Definition of being a man

Excerpted from The Way to Nirvana, by L. de la Vallée Poussin, [1917], Published on DNA, July 8, 2008

New Delhi, India -- The Buddhist definition of Man is summarized in a word,’selflessness’. Sakyamuni does not admit the existence of a Self; he teaches that the so-called Self is a compound of material and spiritual data called skandhas; but he nevertheless teaches reward of actions in a future life.

For the Enlightened, Sakyamuni teaches annihilation at death (Nirvana),  which denies rebirth or transmigration. For the unenlightened, he believes that, owing to the strength of actions, a new being is created who is to inherit the actions of the dead man and to enjoy their fruit. A man dies and is dead for ever, but his goodness or wickedness persists and causes another man to be born.

There is a person, to be described as ‘a living continuous fluid complex,’ which does not remain quite the same for two consecutive moments, but which continues for an endless number of existences, bridging an endless number of deaths, without becoming completely different from itself.

There is a principle of life and heat, which moves the body, feels and wills. This principle is not a spiritual entity. Rather is it a semi-material soul — a ‘subtle body’ as the Indians say — which, during life, may abandon the gross body, when for instance it travels far in dreams; and which, at death, finally flies away, only to be reincarnated elsewhere.

The Brahmans started from these ‘animistic’ views to develop a metaphysical psychology, quite different from the theories of the West. The Indian philosopher found his materials in the crude surmises of the popular or ritualistic tradition.  

The leading principle of the philosopher was that what is transitory cannot be the Self. He therefore distinguished two constituents. The first one is the subtle body of the old ‘animistic’ belief: subtle elements, subtle earth, water, wind and fire, making subtle organs of sensation, one of which is the mind. The second constituent is an everlasting and spiritual principle, the Self that is enveloped in the subtle body, in the semi-material soul.

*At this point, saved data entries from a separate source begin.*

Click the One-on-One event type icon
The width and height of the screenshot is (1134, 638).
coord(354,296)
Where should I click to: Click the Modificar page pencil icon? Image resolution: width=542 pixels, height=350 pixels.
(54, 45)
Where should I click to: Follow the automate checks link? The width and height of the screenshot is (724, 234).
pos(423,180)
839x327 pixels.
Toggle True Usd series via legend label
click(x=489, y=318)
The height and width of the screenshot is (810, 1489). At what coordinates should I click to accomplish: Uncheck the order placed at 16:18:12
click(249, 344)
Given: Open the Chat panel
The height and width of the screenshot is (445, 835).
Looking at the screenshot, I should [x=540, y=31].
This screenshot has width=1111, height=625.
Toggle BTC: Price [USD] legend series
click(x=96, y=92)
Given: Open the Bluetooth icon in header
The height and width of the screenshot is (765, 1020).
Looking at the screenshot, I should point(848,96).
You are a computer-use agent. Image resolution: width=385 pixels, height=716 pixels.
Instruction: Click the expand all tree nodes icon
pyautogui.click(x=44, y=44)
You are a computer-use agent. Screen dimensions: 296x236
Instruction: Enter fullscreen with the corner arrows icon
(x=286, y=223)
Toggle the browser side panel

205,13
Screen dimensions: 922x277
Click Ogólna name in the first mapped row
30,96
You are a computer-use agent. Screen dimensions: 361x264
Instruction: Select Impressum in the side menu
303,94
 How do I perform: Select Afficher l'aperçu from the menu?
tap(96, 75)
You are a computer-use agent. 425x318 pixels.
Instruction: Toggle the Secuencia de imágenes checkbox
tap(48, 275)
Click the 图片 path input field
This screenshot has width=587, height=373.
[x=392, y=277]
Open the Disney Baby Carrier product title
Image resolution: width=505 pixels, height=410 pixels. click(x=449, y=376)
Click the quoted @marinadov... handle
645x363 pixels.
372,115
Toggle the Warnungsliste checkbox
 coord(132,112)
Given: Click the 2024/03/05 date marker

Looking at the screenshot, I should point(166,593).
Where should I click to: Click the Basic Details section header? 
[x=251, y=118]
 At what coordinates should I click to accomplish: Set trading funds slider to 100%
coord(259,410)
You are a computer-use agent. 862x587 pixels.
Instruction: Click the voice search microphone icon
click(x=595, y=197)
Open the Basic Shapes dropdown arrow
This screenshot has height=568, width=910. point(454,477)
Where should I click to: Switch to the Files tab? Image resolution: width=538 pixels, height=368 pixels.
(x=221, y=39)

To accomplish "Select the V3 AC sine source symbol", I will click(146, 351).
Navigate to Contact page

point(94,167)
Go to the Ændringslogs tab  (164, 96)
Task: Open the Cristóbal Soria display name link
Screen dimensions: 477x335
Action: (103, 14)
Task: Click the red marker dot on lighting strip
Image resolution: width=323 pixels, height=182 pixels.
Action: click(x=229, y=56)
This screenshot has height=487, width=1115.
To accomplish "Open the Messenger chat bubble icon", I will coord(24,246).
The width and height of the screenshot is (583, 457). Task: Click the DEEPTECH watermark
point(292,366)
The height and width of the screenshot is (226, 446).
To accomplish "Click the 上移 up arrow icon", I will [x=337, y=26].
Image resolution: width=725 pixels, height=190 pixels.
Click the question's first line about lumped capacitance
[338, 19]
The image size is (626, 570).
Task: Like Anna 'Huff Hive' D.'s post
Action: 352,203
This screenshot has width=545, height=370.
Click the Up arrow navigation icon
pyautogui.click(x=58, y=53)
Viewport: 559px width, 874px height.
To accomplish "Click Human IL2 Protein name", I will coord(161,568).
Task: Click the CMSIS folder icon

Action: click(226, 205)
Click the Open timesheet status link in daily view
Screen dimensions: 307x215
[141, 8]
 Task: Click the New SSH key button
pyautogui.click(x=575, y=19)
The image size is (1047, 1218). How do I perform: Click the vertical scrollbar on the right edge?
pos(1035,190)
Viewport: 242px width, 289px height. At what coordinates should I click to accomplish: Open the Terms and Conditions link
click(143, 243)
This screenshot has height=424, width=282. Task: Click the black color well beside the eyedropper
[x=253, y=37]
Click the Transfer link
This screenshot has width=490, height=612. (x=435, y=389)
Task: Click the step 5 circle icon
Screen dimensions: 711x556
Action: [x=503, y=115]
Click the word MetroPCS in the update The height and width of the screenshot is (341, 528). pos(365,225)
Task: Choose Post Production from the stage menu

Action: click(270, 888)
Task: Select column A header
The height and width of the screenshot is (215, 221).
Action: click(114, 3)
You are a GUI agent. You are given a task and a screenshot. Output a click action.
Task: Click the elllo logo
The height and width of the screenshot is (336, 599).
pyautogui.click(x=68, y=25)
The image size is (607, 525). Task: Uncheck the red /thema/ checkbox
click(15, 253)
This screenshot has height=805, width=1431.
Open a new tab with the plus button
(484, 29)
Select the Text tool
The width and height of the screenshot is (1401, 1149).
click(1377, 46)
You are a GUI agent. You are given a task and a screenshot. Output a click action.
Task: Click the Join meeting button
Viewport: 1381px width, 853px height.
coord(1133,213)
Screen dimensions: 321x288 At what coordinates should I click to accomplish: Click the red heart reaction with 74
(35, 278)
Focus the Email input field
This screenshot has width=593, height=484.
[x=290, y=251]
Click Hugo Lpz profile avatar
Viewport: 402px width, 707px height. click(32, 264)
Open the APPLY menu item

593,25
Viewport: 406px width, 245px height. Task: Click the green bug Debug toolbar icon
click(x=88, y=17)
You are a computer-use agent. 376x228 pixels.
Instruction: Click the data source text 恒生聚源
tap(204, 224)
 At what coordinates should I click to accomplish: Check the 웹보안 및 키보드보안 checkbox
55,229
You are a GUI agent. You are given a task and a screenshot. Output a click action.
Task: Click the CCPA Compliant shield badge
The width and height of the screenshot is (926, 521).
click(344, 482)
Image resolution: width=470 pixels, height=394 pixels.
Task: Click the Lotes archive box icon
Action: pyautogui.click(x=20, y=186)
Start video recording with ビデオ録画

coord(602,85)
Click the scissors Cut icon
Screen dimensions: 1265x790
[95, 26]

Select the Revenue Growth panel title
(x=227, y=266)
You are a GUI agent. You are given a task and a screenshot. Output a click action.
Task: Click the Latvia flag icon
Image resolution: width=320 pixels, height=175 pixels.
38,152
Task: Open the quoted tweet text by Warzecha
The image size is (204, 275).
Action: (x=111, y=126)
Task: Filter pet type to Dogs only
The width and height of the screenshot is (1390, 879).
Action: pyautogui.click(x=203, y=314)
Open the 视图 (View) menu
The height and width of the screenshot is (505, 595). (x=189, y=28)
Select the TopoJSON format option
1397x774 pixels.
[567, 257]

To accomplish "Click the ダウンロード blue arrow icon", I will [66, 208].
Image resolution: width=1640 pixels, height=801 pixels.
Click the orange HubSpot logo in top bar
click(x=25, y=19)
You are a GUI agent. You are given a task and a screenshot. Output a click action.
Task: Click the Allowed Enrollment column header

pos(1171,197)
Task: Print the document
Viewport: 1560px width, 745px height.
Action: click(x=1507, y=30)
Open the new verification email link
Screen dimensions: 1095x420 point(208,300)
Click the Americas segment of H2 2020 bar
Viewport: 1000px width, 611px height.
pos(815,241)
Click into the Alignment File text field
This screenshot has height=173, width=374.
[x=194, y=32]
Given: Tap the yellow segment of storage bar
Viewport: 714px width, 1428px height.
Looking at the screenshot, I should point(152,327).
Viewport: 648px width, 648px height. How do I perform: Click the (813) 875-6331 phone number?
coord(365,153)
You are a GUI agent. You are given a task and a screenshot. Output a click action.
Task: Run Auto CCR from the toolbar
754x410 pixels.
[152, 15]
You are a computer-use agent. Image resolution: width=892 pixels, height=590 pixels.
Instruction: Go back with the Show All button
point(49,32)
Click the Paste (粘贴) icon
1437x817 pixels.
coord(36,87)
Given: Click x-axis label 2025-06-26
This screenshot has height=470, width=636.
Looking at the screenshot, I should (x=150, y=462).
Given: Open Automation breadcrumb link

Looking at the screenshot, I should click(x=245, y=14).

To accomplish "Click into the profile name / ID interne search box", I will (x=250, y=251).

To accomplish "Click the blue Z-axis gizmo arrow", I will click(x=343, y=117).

According to the Buddhists, no Self, that is, no unity, permanent feeling or thinking entity, comes into the field of inquiry. We know only the body, which is visibly a composite, growing and decaying thing, and a number of phenomena, feelings, perceptions, wishes or wills, cognitions — in philosophic language, a number of states of consciousness. That these states of consciousness depend upon a Self, are the product of a Self or arise in a Self, is only a surmise, since there is no consciousness of a Self outside these states of consciousness; and a wrong surmise, since there cannot be connexion between ‘being’ and ‘becoming’: “There are perceptions, but we do not know a perceiver.”